# What this exercise asks
- 1) According to the ScreenBean write-up, what was the author doing when the idea for the tool came up?
- 2) Continue the ScreenBean write-up from its final sentence.

Screenbean - Pimp your screenshotsScreenbean - Pimp your screenshots
✨ScreenBean✨ is a tool to add colorful backgrounds to screenshots. This idea came to me when browsing Dribbble. I've realized a lot of promo pictures have the same pattern:
- Rounded corners of the product
- Drop shadow around the product
- Background using the primary, accent or other complementary colors
- Sometimes additional complementary shapes in the background
Here is an example of the current Dribbble startpage and you can see what I mean.
💡 Motivation
I often have to pitch new websites or pages to colleagues at work. Since I wanna leave a good impression, I wanna spice up my screenshots to make them stand out more. Though whenever I tried to promote my website it never looked as good as the ones on Dribbble. Probably because I am not a designer -- but I have recognized that adding things like rounded corners make a huge difference.
After a while I wanted to automate this process. So on a boring Friday evening I wrote ScreenBean just for the fun of it.
📝 Technical Decisions
First and foremost I wanted to keep the app alive and "don't worry about it ever again". I don't have any interest in generating revenue with ScreenBean -- but I also don't wanna loose money. So I tried to implement everything client-side. For sure it would be the better technical decision to use a Serverless function to, for instance, generate the images. Though in my context I just didn't want to spend a dime.

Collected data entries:
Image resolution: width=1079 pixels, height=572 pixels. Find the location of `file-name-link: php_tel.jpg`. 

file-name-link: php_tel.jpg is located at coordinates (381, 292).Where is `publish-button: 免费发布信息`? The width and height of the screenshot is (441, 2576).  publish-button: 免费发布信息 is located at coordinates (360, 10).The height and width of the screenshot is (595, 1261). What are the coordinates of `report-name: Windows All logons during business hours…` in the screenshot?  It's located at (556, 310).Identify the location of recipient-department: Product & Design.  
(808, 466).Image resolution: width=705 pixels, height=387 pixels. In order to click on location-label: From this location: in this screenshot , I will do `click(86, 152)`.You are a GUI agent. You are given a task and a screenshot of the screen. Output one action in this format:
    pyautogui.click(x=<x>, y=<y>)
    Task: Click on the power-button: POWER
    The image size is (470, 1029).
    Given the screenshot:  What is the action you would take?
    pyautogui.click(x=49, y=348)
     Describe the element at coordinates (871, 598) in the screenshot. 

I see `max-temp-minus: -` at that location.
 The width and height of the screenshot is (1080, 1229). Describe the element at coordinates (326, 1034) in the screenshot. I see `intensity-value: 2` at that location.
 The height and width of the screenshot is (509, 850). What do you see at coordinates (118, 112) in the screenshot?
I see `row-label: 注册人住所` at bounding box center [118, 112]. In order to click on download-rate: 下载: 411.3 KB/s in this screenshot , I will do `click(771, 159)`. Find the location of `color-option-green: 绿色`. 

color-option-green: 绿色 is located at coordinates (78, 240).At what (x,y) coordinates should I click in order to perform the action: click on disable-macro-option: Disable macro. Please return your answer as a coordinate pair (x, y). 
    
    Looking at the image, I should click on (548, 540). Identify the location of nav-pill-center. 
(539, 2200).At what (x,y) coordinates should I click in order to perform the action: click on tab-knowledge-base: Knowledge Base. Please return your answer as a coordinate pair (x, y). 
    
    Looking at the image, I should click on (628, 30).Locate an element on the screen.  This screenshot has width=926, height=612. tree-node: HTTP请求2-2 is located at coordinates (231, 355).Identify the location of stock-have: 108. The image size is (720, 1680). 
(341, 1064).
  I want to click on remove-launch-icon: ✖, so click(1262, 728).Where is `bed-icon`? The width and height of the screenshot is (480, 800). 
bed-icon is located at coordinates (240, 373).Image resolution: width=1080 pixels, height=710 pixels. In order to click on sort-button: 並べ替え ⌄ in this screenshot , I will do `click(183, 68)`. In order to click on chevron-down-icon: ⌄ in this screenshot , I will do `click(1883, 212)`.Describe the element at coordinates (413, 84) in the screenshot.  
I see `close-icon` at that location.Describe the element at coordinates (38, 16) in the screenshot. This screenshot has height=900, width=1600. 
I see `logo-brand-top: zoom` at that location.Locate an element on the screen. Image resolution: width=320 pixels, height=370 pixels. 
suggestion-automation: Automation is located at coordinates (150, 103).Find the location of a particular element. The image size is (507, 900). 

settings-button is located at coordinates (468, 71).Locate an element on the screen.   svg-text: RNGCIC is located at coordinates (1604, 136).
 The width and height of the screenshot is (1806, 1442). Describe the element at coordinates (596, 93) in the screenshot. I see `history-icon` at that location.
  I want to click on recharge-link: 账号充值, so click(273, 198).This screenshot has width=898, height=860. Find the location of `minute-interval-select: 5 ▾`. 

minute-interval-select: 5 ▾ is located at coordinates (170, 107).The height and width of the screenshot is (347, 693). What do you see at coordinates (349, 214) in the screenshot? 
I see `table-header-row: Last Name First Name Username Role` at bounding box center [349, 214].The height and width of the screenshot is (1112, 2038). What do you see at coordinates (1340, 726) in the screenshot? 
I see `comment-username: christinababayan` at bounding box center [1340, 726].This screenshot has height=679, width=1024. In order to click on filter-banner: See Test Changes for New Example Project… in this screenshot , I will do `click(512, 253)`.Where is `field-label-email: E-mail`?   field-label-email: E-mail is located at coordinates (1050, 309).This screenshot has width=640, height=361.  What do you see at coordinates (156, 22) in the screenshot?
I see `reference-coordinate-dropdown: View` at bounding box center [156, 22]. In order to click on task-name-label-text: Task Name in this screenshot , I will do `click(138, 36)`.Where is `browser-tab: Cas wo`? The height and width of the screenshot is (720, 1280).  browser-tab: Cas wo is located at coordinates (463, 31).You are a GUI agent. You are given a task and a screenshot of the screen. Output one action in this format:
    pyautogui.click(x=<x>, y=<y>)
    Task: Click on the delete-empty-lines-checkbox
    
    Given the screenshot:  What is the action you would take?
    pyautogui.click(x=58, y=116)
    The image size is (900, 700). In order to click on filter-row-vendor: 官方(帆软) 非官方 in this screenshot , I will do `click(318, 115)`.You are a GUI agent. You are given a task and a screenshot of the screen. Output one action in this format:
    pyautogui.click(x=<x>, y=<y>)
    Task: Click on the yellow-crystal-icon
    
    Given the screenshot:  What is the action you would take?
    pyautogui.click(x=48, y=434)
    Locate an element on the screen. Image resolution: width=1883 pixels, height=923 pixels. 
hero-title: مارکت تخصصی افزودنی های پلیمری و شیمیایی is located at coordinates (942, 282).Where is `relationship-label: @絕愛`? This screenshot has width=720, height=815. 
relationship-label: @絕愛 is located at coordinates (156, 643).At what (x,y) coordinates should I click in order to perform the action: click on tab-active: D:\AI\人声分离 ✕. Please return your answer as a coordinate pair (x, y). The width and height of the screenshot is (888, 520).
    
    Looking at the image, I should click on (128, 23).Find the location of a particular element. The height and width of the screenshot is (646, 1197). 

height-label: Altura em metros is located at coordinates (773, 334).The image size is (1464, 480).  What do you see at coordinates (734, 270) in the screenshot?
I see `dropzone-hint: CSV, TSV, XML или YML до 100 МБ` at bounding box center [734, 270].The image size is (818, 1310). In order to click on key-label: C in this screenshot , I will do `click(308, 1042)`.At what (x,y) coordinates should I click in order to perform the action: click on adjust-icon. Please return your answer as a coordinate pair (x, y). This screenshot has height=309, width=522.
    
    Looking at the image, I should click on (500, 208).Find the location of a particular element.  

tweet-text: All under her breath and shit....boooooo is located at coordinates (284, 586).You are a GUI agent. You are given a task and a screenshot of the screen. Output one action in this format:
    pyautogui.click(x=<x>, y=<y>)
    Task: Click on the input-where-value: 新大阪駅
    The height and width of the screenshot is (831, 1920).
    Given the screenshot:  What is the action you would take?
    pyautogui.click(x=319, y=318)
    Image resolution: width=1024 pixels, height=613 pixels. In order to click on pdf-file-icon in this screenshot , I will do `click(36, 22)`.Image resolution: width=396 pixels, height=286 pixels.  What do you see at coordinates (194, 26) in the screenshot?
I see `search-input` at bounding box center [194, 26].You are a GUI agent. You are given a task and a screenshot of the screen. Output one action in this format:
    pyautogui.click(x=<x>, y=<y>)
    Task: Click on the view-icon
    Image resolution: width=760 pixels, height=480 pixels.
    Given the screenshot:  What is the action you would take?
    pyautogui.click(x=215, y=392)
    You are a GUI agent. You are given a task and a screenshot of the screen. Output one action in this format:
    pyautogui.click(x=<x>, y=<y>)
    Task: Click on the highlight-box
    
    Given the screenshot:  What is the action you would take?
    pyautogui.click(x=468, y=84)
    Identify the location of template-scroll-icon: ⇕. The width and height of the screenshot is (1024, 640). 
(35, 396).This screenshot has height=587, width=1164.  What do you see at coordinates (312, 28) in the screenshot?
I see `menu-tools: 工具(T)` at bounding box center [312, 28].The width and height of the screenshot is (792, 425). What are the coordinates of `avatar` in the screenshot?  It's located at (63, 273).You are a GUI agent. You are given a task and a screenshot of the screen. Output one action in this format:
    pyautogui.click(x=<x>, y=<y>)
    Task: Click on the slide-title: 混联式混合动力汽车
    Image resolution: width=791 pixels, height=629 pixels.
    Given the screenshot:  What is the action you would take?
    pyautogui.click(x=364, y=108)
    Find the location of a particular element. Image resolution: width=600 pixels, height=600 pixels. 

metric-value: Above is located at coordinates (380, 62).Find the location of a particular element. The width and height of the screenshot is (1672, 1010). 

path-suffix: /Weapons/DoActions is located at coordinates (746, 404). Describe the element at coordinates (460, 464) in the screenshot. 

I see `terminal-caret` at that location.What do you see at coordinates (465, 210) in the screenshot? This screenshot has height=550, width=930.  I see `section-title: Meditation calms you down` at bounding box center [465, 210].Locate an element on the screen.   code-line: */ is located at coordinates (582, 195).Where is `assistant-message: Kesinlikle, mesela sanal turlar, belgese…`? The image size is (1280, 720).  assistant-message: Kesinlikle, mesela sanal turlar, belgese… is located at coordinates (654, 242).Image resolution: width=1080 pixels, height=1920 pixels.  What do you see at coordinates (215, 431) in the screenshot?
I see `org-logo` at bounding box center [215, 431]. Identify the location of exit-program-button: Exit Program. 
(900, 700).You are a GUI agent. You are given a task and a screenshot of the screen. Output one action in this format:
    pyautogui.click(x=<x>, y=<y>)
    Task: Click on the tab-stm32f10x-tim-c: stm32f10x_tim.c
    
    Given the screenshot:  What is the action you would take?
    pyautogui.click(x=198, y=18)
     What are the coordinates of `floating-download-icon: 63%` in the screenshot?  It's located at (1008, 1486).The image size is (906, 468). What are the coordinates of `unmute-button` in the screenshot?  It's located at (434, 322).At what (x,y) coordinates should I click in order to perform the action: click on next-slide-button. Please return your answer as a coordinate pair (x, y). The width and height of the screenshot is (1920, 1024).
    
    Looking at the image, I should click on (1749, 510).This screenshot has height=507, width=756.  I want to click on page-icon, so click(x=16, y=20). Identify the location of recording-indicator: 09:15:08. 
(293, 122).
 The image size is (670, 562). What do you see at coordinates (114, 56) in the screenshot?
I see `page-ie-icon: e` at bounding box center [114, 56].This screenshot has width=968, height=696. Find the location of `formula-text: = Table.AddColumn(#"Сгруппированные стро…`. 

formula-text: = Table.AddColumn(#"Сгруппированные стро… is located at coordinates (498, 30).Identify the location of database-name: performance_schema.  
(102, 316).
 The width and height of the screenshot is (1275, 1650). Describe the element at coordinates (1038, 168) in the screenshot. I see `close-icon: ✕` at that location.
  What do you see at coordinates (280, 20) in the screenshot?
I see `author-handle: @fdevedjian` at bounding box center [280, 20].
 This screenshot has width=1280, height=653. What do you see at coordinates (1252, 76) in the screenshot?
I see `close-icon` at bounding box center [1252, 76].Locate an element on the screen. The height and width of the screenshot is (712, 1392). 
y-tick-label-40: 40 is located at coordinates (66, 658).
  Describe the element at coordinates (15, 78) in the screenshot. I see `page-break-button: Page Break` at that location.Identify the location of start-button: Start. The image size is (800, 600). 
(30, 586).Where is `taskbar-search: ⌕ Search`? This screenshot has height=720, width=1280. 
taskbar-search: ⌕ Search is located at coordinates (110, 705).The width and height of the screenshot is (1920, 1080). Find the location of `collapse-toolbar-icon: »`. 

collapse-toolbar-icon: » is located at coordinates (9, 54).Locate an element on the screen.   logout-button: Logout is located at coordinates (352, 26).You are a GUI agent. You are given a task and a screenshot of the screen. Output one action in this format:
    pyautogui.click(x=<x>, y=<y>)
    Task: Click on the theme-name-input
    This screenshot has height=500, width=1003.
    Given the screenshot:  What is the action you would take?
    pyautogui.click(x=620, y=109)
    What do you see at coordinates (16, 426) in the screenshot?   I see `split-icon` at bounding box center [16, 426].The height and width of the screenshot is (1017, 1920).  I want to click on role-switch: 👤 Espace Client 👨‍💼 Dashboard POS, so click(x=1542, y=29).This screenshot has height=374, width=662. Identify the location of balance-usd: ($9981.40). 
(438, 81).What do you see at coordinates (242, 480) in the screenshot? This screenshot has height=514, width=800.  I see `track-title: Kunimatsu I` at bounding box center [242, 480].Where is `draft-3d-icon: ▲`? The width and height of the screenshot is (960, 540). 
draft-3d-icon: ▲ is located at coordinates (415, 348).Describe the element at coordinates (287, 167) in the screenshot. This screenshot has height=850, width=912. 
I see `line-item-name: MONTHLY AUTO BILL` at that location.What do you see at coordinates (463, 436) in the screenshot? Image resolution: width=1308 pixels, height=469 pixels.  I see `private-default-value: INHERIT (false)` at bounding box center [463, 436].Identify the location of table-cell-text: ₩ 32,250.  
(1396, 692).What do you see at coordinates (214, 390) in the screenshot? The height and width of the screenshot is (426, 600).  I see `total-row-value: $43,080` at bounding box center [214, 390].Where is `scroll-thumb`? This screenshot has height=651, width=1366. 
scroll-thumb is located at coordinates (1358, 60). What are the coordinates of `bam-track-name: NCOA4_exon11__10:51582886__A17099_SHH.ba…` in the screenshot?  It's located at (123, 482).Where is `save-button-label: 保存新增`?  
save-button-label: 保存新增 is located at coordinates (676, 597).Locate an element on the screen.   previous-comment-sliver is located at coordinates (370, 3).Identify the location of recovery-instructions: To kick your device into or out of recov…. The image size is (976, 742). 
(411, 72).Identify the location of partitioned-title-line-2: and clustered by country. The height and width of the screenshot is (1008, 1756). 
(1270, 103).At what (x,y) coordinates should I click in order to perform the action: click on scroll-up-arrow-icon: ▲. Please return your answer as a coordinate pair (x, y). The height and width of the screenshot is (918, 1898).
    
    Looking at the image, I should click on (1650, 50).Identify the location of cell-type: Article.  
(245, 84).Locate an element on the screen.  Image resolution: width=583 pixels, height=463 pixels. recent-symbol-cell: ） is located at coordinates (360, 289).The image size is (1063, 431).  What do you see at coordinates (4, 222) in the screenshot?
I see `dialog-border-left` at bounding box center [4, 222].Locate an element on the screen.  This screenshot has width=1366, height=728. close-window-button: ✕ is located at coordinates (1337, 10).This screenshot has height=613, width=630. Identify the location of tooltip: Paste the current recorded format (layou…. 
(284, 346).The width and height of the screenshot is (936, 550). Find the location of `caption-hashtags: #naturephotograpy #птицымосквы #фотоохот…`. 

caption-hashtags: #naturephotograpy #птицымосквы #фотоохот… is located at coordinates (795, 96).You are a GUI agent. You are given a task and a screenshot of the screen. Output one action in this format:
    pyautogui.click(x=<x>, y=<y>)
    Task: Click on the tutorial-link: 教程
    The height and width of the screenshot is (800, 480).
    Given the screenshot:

# Responses
- 1) Browsing Dribbble.

- 2)
👨💻 Tech Stack
At the heart of ScreenBeans implementation are two libraries from NPM:
- html-to-image: Generate images from DOM elements client-side
- node-vibrant: Extract prominent colors from an image
So with these two libraries all I had to do was essentially creating the images using normal HTML/CSS dynamically. Then I can just generate the *.png graphic using html-to-image. Thanks to node-vibrant I can take prominent colors of the image so it usually looks complementary.
I have used React to help me with building the different preview images, the upload mechanism and saving the images.
Since the application is client-side only I could just use free-tier of Netlify for my deployment.
I am a huge fan of TypeScript, though for this project I have decided not to use it. Since I don't need to handle a lot of data throughout the application there did not seem to be a huge benefit of using it.